Dumping waves break with great force in shallow water. They are powerful and dangerous and normally occur at low tide. Avoid going into the sea when you see dumping waves.

Beware of dangerous waves

Always watch for dangerous waves, like surging waves or dumping waves and never think it's safe to wave-dodge. The sea is unpredictable and what looks like fun could end in tragedy. Large waves could take you out to sea in a matter of seconds.

You should also beware of rough or choppy water - it can sap your strength and make you too tired to swim. If the water is rough, get out of the sea and wait until it is calm enough to go in again.

Know the tide times

It's important to check the tide times for the beach you're visiting. The tide comes in and out twice a day. This means the beach that you arrived at in the morning can be a very different place only a few hours later. For example, if you walk out at low tide, you may not be able to return if the tide comes in and the water rises.
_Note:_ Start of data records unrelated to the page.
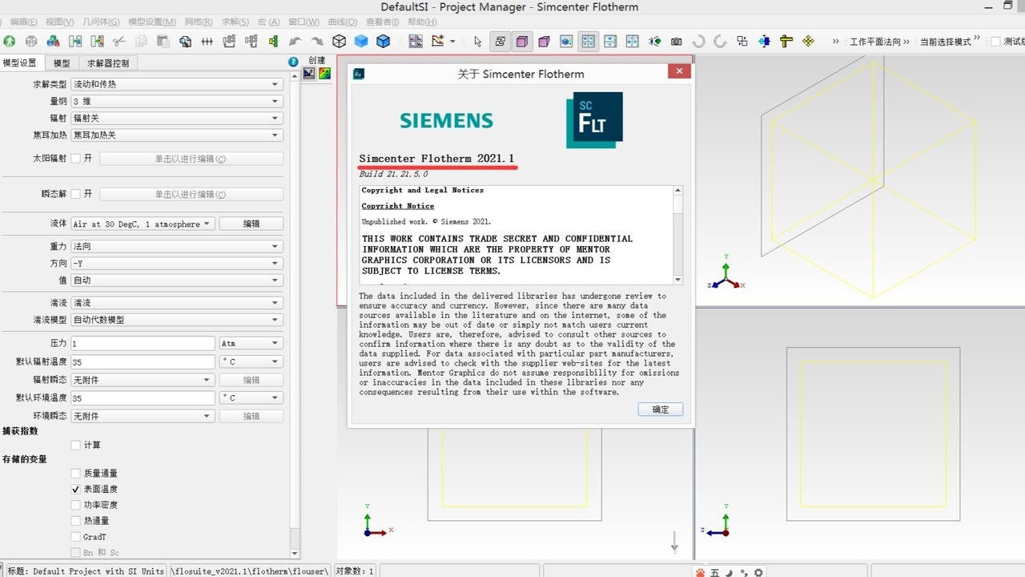The height and width of the screenshot is (577, 1025).
Task: Click the blue solid cube view icon
Action: 360,40
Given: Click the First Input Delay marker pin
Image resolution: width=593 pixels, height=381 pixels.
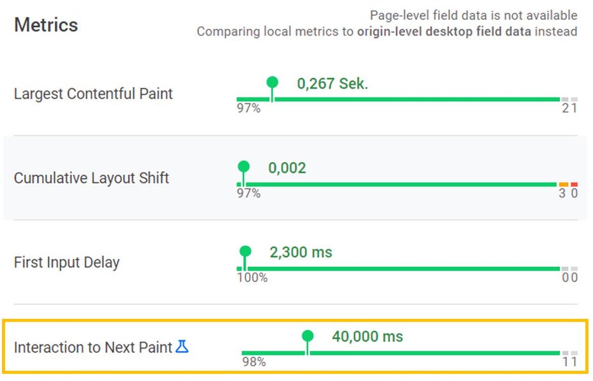Looking at the screenshot, I should coord(245,252).
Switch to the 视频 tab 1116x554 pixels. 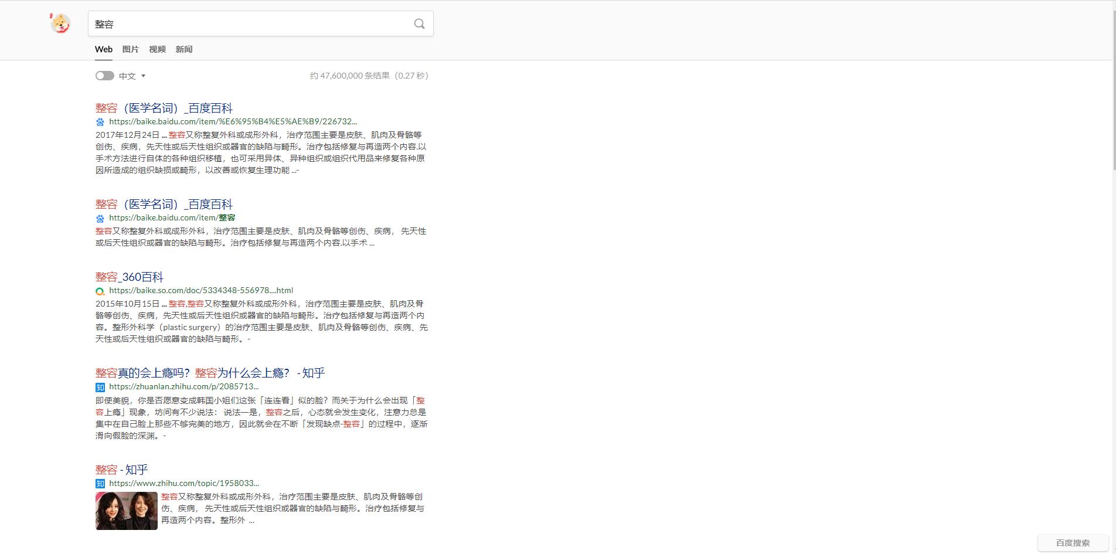click(157, 49)
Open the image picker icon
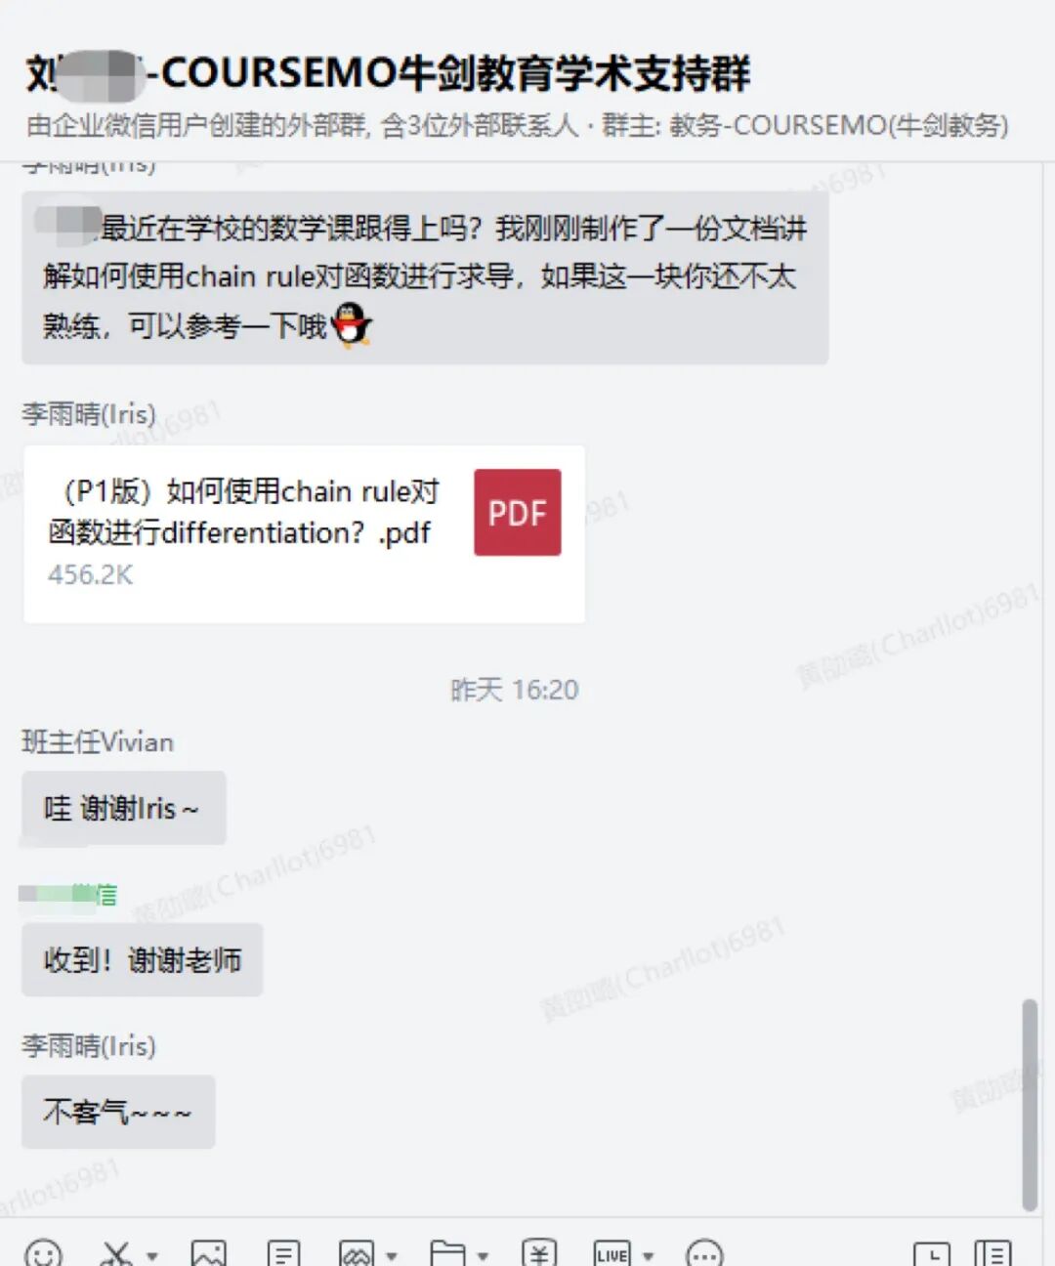 click(208, 1254)
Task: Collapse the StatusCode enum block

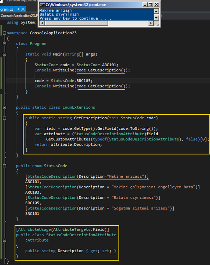Action: (x=4, y=166)
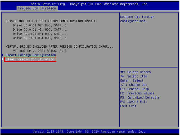Click the F3 Optimized Defaults hint
The height and width of the screenshot is (135, 180).
140,97
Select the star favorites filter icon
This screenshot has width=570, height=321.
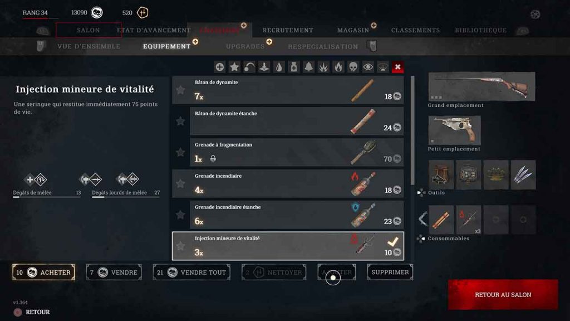click(234, 67)
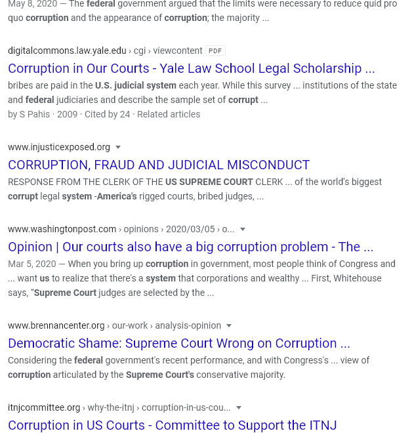Click the PDF badge beside the Yale URL
Viewport: 412px width, 433px height.
[215, 51]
If you're at the beach with children, make sure they are not playing somewhere that could be cut off if the tide comes in.

You can find out the tide times using EasyTide.

Recognise the signs of a rip current

If you see someone in trouble

Dial 999/112 and ask for the coastguard

Always watch for signs of rip currents (also known as riptide). A rip current is water that is:

  • discoloured
  • choppy
  • foamy
  • filled with debris

Some rip currents are so strong they can carry swimmers away from shore before they know what is happening.

What to do in a rip current

If you are caught in a rip current, remember the three Rs:

  • relax - stay calm and float (don't swim against the current as you will get exhausted)
  • raise - raise an arm to signal for help and if possible shout to shore
  • rescue - float, wait for assistance and don't panic (people drown in rips because they panic)

Always obey directions from the lifeguard.

If you think you can swim out of the rip, swim parallel (alongside) the shore instead of towards it. Once the rip stops pulling you, try to swim to shore. If you feel you can't make it, wave for a lifeguard's help.

Watch out for underwater hazards

There are some dangers at the beach that you can't always see. The depth of the water will change from hour to hour and hide things like rocks, piers and breakwaters (concrete structures in the sea).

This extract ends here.